▸ **PROBLEM**
Could you output every record again, exactly as given?

──────── ENTRIES SUPPLIED ────────

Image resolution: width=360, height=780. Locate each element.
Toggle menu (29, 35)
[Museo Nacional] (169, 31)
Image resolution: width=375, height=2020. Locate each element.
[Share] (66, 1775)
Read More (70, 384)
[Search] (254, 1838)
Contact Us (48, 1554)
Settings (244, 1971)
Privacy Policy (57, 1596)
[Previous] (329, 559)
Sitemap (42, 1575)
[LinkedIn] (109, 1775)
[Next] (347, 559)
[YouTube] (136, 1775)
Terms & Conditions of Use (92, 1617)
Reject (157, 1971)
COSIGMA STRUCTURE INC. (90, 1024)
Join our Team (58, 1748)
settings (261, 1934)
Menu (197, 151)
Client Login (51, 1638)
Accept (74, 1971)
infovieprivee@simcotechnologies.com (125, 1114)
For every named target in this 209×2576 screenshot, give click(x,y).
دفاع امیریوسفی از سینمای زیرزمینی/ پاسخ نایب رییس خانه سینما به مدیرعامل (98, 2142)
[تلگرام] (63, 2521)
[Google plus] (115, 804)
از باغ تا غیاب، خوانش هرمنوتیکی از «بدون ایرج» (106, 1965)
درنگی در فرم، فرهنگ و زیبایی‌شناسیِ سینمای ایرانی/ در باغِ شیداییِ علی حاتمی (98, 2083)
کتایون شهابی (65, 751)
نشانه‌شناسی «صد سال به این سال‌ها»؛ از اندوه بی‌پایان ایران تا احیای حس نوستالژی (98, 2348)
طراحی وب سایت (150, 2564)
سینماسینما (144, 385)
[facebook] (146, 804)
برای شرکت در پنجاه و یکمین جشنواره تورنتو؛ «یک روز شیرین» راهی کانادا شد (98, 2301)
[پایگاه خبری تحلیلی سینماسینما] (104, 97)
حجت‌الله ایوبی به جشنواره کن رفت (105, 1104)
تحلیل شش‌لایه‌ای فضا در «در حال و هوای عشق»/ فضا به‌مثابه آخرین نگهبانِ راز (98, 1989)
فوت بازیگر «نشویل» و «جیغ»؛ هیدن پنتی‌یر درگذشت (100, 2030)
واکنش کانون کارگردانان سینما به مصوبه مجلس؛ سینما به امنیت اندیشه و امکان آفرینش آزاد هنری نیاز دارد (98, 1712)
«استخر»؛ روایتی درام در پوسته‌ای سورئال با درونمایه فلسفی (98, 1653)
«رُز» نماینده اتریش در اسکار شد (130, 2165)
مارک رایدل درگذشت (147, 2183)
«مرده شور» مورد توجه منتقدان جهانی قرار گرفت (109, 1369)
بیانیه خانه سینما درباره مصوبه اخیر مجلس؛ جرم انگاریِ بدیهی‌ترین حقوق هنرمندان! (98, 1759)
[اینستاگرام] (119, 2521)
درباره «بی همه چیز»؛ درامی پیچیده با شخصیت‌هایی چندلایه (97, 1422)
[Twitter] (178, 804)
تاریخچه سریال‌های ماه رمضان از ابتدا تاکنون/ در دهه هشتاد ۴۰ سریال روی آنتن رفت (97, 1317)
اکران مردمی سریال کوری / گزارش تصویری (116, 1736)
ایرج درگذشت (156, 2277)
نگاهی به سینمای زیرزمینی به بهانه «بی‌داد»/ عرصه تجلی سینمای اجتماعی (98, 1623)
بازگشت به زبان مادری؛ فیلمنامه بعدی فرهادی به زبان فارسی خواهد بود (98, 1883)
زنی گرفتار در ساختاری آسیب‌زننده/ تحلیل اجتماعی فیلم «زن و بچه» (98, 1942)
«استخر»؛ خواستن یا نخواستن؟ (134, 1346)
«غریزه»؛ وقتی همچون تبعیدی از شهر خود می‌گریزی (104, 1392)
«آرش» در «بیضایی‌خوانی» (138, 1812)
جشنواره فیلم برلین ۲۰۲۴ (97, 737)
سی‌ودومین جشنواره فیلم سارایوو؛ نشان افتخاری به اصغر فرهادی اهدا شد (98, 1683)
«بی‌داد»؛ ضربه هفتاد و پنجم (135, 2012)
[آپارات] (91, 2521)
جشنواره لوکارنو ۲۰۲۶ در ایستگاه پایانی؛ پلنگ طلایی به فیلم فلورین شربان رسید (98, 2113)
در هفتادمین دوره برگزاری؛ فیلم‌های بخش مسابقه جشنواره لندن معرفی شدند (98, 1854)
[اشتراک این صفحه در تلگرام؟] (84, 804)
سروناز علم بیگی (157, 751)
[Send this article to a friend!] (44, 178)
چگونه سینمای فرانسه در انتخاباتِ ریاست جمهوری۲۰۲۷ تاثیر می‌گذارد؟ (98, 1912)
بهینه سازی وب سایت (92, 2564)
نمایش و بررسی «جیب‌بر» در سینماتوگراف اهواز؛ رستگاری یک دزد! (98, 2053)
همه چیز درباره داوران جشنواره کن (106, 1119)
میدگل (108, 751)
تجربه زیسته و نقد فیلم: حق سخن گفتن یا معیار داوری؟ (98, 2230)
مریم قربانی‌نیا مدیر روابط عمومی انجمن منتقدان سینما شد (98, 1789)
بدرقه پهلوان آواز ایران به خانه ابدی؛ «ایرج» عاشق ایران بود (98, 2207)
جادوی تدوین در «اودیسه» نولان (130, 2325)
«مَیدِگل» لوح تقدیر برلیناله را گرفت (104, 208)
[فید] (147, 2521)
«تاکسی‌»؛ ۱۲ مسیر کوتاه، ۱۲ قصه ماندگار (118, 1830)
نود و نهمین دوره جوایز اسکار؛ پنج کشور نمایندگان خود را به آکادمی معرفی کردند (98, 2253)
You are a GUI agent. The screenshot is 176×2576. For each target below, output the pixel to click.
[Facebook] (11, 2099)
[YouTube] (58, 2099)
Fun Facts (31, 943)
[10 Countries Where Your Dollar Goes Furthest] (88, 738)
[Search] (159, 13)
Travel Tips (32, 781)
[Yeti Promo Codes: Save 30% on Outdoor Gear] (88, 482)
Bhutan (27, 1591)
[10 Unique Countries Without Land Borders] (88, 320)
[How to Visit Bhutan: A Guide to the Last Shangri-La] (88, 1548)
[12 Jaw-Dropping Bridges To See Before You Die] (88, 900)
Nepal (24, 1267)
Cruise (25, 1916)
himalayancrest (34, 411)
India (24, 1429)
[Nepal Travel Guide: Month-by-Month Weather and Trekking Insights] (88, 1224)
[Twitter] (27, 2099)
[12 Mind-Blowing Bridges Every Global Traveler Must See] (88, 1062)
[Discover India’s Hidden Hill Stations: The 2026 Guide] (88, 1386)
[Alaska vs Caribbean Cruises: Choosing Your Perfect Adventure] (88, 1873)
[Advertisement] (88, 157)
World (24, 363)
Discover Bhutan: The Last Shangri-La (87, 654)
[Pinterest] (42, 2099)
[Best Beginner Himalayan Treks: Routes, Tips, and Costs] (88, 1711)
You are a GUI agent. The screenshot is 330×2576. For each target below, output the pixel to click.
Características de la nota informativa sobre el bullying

────────

▸ **EXERCISE ANSWER**
Image resolution: width=360, height=780. Locate each element.
Toggle menu (29, 35)
[Museo Nacional] (169, 31)
Image resolution: width=375, height=2020. Locate each element.
[Share] (66, 1775)
Read More (70, 384)
[Search] (254, 1838)
Contact Us (48, 1554)
Settings (244, 1971)
Privacy Policy (57, 1596)
[Previous] (329, 559)
Sitemap (42, 1575)
[LinkedIn] (109, 1775)
[Next] (347, 559)
[YouTube] (136, 1775)
Terms & Conditions of Use (92, 1617)
Reject (157, 1971)
COSIGMA STRUCTURE INC. (90, 1024)
Join our Team (58, 1748)
settings (261, 1934)
Menu (197, 151)
Client Login (51, 1638)
Accept (74, 1971)
infovieprivee@simcotechnologies.com (125, 1114)
For every named target in this 209×2576 screenshot, give click(x,y).
دفاع امیریوسفی از سینمای زیرزمینی/ پاسخ نایب رییس خانه سینما به مدیرعامل (98, 2142)
[تلگرام] (63, 2521)
[Google plus] (115, 804)
از باغ تا غیاب، خوانش هرمنوتیکی از «بدون ایرج» (106, 1965)
درنگی در فرم، فرهنگ و زیبایی‌شناسیِ سینمای ایرانی/ در باغِ شیداییِ علی حاتمی (98, 2083)
کتایون شهابی (65, 751)
نشانه‌شناسی «صد سال به این سال‌ها»؛ از اندوه بی‌پایان ایران تا احیای حس نوستالژی (98, 2348)
طراحی وب سایت (150, 2564)
سینماسینما (144, 385)
[facebook] (146, 804)
برای شرکت در پنجاه و یکمین جشنواره تورنتو؛ «یک روز شیرین» راهی کانادا شد (98, 2301)
[پایگاه خبری تحلیلی سینماسینما] (104, 97)
حجت‌الله ایوبی به جشنواره کن رفت (105, 1104)
تحلیل شش‌لایه‌ای فضا در «در حال و هوای عشق»/ فضا به‌مثابه آخرین نگهبانِ راز (98, 1989)
فوت بازیگر «نشویل» و «جیغ»؛ هیدن پنتی‌یر درگذشت (100, 2030)
واکنش کانون کارگردانان سینما به مصوبه مجلس؛ سینما به امنیت اندیشه و امکان آفرینش آزاد هنری نیاز دارد (98, 1712)
«استخر»؛ روایتی درام در پوسته‌ای سورئال با درونمایه فلسفی (98, 1653)
«رُز» نماینده اتریش در اسکار شد (130, 2165)
مارک رایدل درگذشت (147, 2183)
«مرده شور» مورد توجه منتقدان جهانی قرار گرفت (109, 1369)
بیانیه خانه سینما درباره مصوبه اخیر مجلس؛ جرم انگاریِ بدیهی‌ترین حقوق هنرمندان! (98, 1759)
[اینستاگرام] (119, 2521)
درباره «بی همه چیز»؛ درامی پیچیده با شخصیت‌هایی چندلایه (97, 1422)
[Twitter] (178, 804)
تاریخچه سریال‌های ماه رمضان از ابتدا تاکنون/ در دهه هشتاد ۴۰ سریال روی آنتن رفت (97, 1317)
اکران مردمی سریال کوری / گزارش تصویری (116, 1736)
ایرج درگذشت (156, 2277)
نگاهی به سینمای زیرزمینی به بهانه «بی‌داد»/ عرصه تجلی سینمای اجتماعی (98, 1623)
بازگشت به زبان مادری؛ فیلمنامه بعدی فرهادی به زبان فارسی خواهد بود (98, 1883)
زنی گرفتار در ساختاری آسیب‌زننده/ تحلیل اجتماعی فیلم «زن و بچه» (98, 1942)
«استخر»؛ خواستن یا نخواستن؟ (134, 1346)
«غریزه»؛ وقتی همچون تبعیدی از شهر خود می‌گریزی (104, 1392)
«آرش» در «بیضایی‌خوانی» (138, 1812)
جشنواره فیلم برلین ۲۰۲۴ (97, 737)
سی‌ودومین جشنواره فیلم سارایوو؛ نشان افتخاری به اصغر فرهادی اهدا شد (98, 1683)
«بی‌داد»؛ ضربه هفتاد و پنجم (135, 2012)
[آپارات] (91, 2521)
جشنواره لوکارنو ۲۰۲۶ در ایستگاه پایانی؛ پلنگ طلایی به فیلم فلورین شربان رسید (98, 2113)
در هفتادمین دوره برگزاری؛ فیلم‌های بخش مسابقه جشنواره لندن معرفی شدند (98, 1854)
[اشتراک این صفحه در تلگرام؟] (84, 804)
سروناز علم بیگی (157, 751)
[Send this article to a friend!] (44, 178)
چگونه سینمای فرانسه در انتخاباتِ ریاست جمهوری۲۰۲۷ تاثیر می‌گذارد؟ (98, 1912)
بهینه سازی وب سایت (92, 2564)
نمایش و بررسی «جیب‌بر» در سینماتوگراف اهواز؛ رستگاری یک دزد! (98, 2053)
همه چیز درباره داوران جشنواره کن (106, 1119)
میدگل (108, 751)
تجربه زیسته و نقد فیلم: حق سخن گفتن یا معیار داوری؟ (98, 2230)
مریم قربانی‌نیا مدیر روابط عمومی انجمن منتقدان سینما شد (98, 1789)
بدرقه پهلوان آواز ایران به خانه ابدی؛ «ایرج» عاشق ایران بود (98, 2207)
جادوی تدوین در «اودیسه» نولان (130, 2325)
«مَیدِگل» لوح تقدیر برلیناله را گرفت (104, 208)
[فید] (147, 2521)
«تاکسی‌»؛ ۱۲ مسیر کوتاه، ۱۲ قصه ماندگار (118, 1830)
نود و نهمین دوره جوایز اسکار؛ پنج کشور نمایندگان خود را به آکادمی معرفی کردند (98, 2253)
You are a GUI agent. The screenshot is 176×2576. For each target below, output the pixel to click.
[Facebook] (11, 2099)
[YouTube] (58, 2099)
Fun Facts (31, 943)
[10 Countries Where Your Dollar Goes Furthest] (88, 738)
[Search] (159, 13)
Travel Tips (32, 781)
[Yeti Promo Codes: Save 30% on Outdoor Gear] (88, 482)
Bhutan (27, 1591)
[10 Unique Countries Without Land Borders] (88, 320)
[How to Visit Bhutan: A Guide to the Last Shangri-La] (88, 1548)
[12 Jaw-Dropping Bridges To See Before You Die] (88, 900)
Nepal (24, 1267)
Cruise (25, 1916)
himalayancrest (34, 411)
India (24, 1429)
[Nepal Travel Guide: Month-by-Month Weather and Trekking Insights] (88, 1224)
[Twitter] (27, 2099)
[12 Mind-Blowing Bridges Every Global Traveler Must See] (88, 1062)
[Discover India’s Hidden Hill Stations: The 2026 Guide] (88, 1386)
[Alaska vs Caribbean Cruises: Choosing Your Perfect Adventure] (88, 1873)
[Advertisement] (88, 157)
World (24, 363)
Discover Bhutan: The Last Shangri-La (87, 654)
[Pinterest] (42, 2099)
[Best Beginner Himalayan Treks: Routes, Tips, and Costs] (88, 1711)
You are a GUI agent. The screenshot is 330×2576. For each target below, output the pixel to click.
Características de la nota informativa sobre el bullying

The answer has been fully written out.